In this post I look into the nature of uncertainty in project tasks – in particular I focus on the probability distribution of task durations. My approach is intuitive and somewhat naive. Having said that up front, I trust purists and pedants will bear with my somewhat loose use of terminology relating to probability theory.
Theory is good for theorists; practitioners prefer examples, so I’ll start with one. Consider an activity that you do regularly – such as getting ready in the morning. Since you’ve done it so often, you have a pretty good idea how long it takes on average. Say it takes you an hour on average – from when you get out of bed to when you walk out of your front door. Clearly, on a particular day you could be super-quick and finish in 45 minutes, or even 40 minutes. However, there’s a lower limit to the early finish – you can’t get ready in 0 minutes! Let’s say the lower limit is 30 minutes. On the other hand, there’s really no upper limit. On a bad day you could take a few hours. Or if you slip in the shower and hurt your back, you could take a few days! So, in terms of probabilities, we have a 0% probability at a lower limit and also at infinity (since the probability of taking an infinite time to get to work is essentially zero). In between we’d expect the probability to hit a maximum at a lowish value of time (may be 50 minutes or so). Beyond the maximum, the probability would decay rapidly at first, then slowly becoming zero at an infinite time.
If we were to plot the probability of activity completion for this example as a function of time, it would look like the long-tailed function I’ve depicted in Figure 1 below.
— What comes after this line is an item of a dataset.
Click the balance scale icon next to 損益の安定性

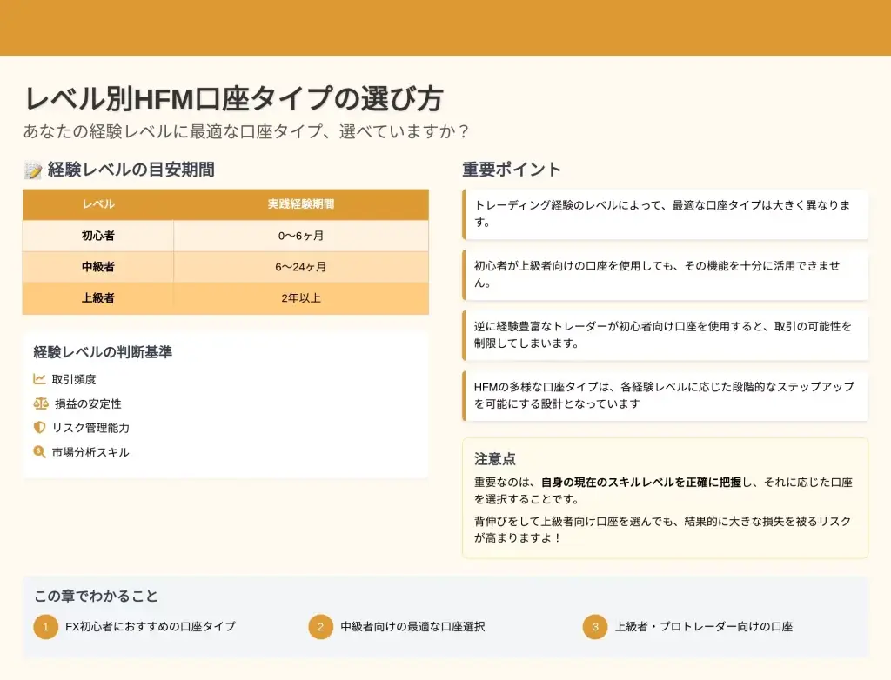tap(41, 403)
The distribution starts at a non-zero cutoff (corresponding to the minimum time for the activity); increases to a maximum (corresponding to the most probable time); and then falls off rapidly at first, then with a long, slowly decaying tail. The mean (or average) of the distribution is located to the right of the maximum because of the long tail. In the example, (30 mins) is the minimum time for completion so the probability of finishing within 30 mins is 0%. There’s a 50% probability of completion within an hour (denoted by ), 80% probability of completion within 2 hours (denoted by ) and a 90% probability of completion in 3 hours (denoted by ). The large values for and compared to are a consequence of the long tail. In the example, the tail – which goes all the way to infinity – accounts for the remote possibility you may slip in the shower, hurt yourself badly, and make it work very late (or may be not at all!).
It turns out that many phenomena can be modeled by this kind of long-tailed distribution. Some of the better known long-tailed distributions include lognormal and power law distributions. A quick, informal review of project management literature revealed that lognormal distributions are more commonly used than power laws to model activity duration uncertainties. This may be because lognormal distributions have a finite mean and variance whereas power law distributions can have infinite values for both (see this presentation by Michael Mitzenmacher, for example). [An Aside:If you’re curious as to why infinities are possible in the latter, it is because power laws decay more slowly than lognormal distributions – i.e they have “fatter” tails, and hence enclose larger (even infinite) areas.]. In any case, regardless of the exact form of the distribution for activity durations, what’s important and non-controversial is the short cutoff, the peak and long, decaying tail. These characteristics are true of all probability distributions that describe activity durations.
There’s one immediate consequence of the long tail: if you want to be really, really sure of completing any activity, you have to add a lot of “air” or safety because there’s a chance that you may “slip in the shower” so to speak. Hence, many activity estimators add large buffers to their estimates. Project managers who suffer the consequences of the resulting inaccurate schedule are thus victims of the tail.
Very few methodologies explicitly acknowledge uncertainty in activity estimates, let alone present ways to deal with it. Those that do include The Critical Chain Method, Monte Carlo Simulation and Evidence Based Scheduling. The Critical Chain technique deals with uncertainty by slashing estimates to their values and consolidating safety or “air” into a single buffer, whereas the latter two techniques use simulations to generate expected durations (at appropriate confidence levels). It would take me way past my self-imposed word limit to discuss these any further, but I urge you to follow the links listed above if you want to find out more.
(Note: Portions of this post are based on my article on the Critical Chain Method)